I copied the demo/test.bam and demo/test.bam.bai to demo/sample.bam and demo/sample.bam.bai cause I saw that was the requested name and I also tested I can run bigWigAverageOverBed

The script creates a test.features.tmp file with only column names and then fails.

WHat shall I do to make it run properly?

Thank you in advance for any help

Hi @cccnrc ,

Thanks for using MF! May I ask if you use GRCh37 or GRCh38? Recently I updated MF and it now can count the read length automatically and the command changed to like this, I think the last two parameters in your command are not correct:

python(v3) ReadLevel_Features_extraction.py input_bed(file_format: chr pos-1 pos ref alt sample, sep="\t") output_features bam_dir(cram is also supported) reference_fasta Umap_mappability(bigWig file,k=24) num_threads_parallel sequencing_file_format(bam/cram)

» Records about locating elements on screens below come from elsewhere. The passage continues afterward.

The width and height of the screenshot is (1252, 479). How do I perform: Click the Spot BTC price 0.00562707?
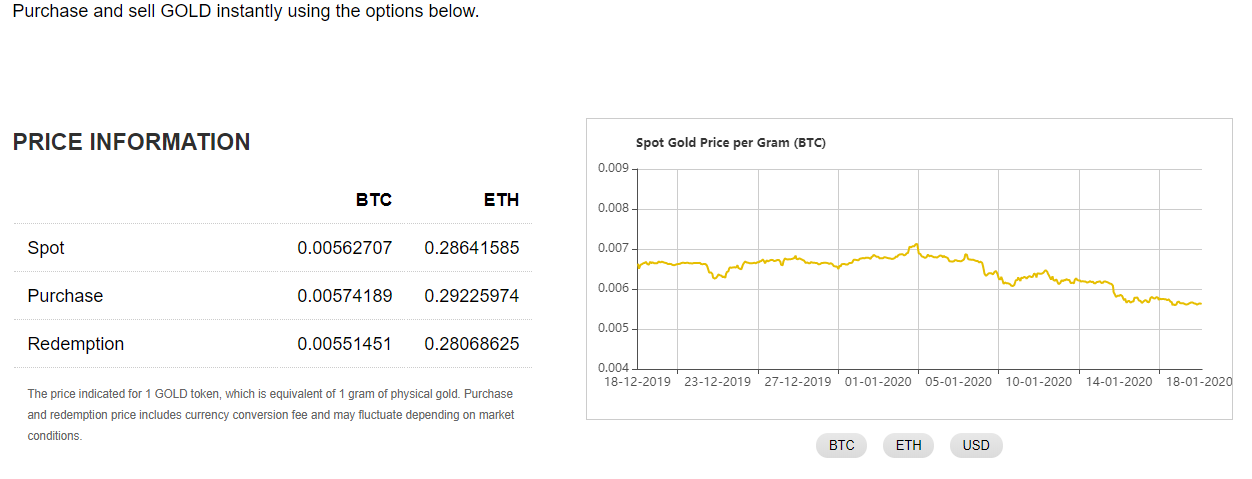click(x=344, y=248)
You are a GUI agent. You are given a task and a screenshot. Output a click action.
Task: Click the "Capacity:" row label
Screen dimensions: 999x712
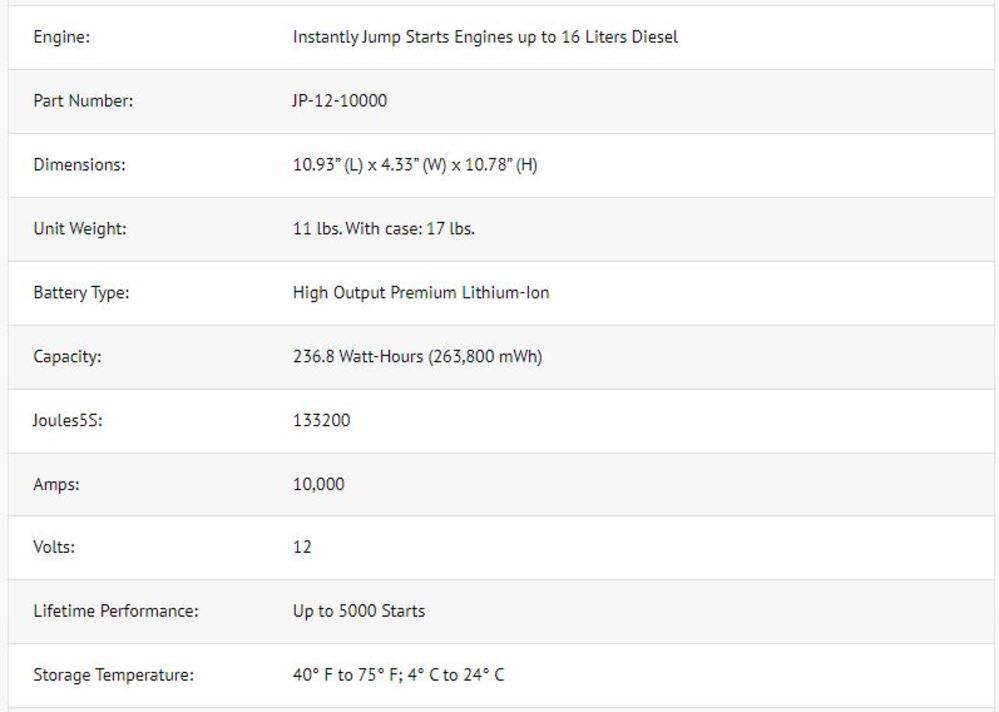point(67,357)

Could yo try to run the command like below? Thanks!

python ReadLevel_Features_extraction.py /MF/demo/test.input /MF/demo/test.features /MF/demo hs37d5.fa /root/downloads/hg19/k24.umap.wg.bw 2 bam

(the 2nd last parameter is the thread number, and the last parameter indicate the file format of the sequencing file)

And if you use GRCh38, I haven't pushed the new docker image, I'll upgrade now and it should be available in about an hour.

Thanks, and best wishes,

Yanmei

cccnrc commented 4 years ago

Oh my god I feel so stupid, sorry to bother. I am in GRCh37 so this was no the problem, I copy-pasted part of the command from previous. So sorry to have bothered you @douym and thanks for your kind reply! With the right options it seems to work, I think the warning is normal due to the limited size of example data, right?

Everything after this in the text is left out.